> Records supplied:
§ §

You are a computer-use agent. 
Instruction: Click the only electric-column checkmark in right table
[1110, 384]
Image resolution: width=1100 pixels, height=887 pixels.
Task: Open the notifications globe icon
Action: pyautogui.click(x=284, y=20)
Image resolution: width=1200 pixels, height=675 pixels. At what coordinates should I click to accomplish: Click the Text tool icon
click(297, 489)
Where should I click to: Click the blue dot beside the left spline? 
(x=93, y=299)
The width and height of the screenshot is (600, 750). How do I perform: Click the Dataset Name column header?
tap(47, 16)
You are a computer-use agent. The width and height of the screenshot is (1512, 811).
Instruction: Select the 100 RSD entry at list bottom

§ §

> Problem: What goes in the answer is the run of lines from the one holding "Where should I" to the end of the entries, reproduced exactly and with nothing else.

> Answer to this problem:
Where should I click to: Click the blue dot beside the left spline? 
(x=93, y=299)
The width and height of the screenshot is (600, 750). How do I perform: Click the Dataset Name column header?
tap(47, 16)
You are a computer-use agent. The width and height of the screenshot is (1512, 811).
Instruction: Select the 100 RSD entry at list bottom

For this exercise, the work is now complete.